Instructions for the task:
Every line of the material is to be set down exactly as written.

Records to use:

-- Opening Marker --

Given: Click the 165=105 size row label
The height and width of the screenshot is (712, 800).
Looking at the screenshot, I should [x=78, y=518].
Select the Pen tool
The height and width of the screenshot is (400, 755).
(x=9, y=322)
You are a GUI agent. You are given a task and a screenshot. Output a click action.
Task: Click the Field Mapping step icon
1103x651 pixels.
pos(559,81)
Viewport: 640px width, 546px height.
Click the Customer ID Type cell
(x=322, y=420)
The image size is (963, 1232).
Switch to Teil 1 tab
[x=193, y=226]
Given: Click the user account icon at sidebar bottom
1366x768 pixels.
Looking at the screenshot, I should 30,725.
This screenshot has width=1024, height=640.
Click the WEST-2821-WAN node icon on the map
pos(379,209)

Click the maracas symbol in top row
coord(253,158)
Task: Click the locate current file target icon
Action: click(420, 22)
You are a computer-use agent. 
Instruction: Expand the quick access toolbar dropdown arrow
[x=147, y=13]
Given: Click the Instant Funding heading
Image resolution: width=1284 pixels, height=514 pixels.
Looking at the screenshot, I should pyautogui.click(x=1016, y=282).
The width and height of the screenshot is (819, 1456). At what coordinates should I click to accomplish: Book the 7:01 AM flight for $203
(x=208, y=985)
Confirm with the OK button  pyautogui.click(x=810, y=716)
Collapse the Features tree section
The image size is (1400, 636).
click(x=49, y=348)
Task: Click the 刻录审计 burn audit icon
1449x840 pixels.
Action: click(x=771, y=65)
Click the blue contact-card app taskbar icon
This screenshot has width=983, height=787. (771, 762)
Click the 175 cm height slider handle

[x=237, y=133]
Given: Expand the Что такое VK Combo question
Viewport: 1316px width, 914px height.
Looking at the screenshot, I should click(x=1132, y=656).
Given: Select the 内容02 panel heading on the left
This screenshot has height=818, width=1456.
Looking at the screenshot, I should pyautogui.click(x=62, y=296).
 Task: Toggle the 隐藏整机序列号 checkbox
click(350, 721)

-- Closing Marker --

Exercise result:
Given: Click the 165=105 size row label
The height and width of the screenshot is (712, 800).
Looking at the screenshot, I should [x=78, y=518].
Select the Pen tool
The height and width of the screenshot is (400, 755).
(x=9, y=322)
You are a GUI agent. You are given a task and a screenshot. Output a click action.
Task: Click the Field Mapping step icon
1103x651 pixels.
pos(559,81)
Viewport: 640px width, 546px height.
Click the Customer ID Type cell
(x=322, y=420)
The image size is (963, 1232).
Switch to Teil 1 tab
[x=193, y=226]
Given: Click the user account icon at sidebar bottom
1366x768 pixels.
Looking at the screenshot, I should 30,725.
This screenshot has width=1024, height=640.
Click the WEST-2821-WAN node icon on the map
pos(379,209)

Click the maracas symbol in top row
coord(253,158)
Task: Click the locate current file target icon
Action: click(420, 22)
You are a computer-use agent. 
Instruction: Expand the quick access toolbar dropdown arrow
[x=147, y=13]
Given: Click the Instant Funding heading
Image resolution: width=1284 pixels, height=514 pixels.
Looking at the screenshot, I should pyautogui.click(x=1016, y=282).
The width and height of the screenshot is (819, 1456). At what coordinates should I click to accomplish: Book the 7:01 AM flight for $203
(x=208, y=985)
Confirm with the OK button  pyautogui.click(x=810, y=716)
Collapse the Features tree section
The image size is (1400, 636).
click(x=49, y=348)
Task: Click the 刻录审计 burn audit icon
1449x840 pixels.
Action: click(x=771, y=65)
Click the blue contact-card app taskbar icon
This screenshot has width=983, height=787. (771, 762)
Click the 175 cm height slider handle

[x=237, y=133]
Given: Expand the Что такое VK Combo question
Viewport: 1316px width, 914px height.
Looking at the screenshot, I should click(x=1132, y=656).
Given: Select the 内容02 panel heading on the left
This screenshot has height=818, width=1456.
Looking at the screenshot, I should pyautogui.click(x=62, y=296).
 Task: Toggle the 隐藏整机序列号 checkbox
click(350, 721)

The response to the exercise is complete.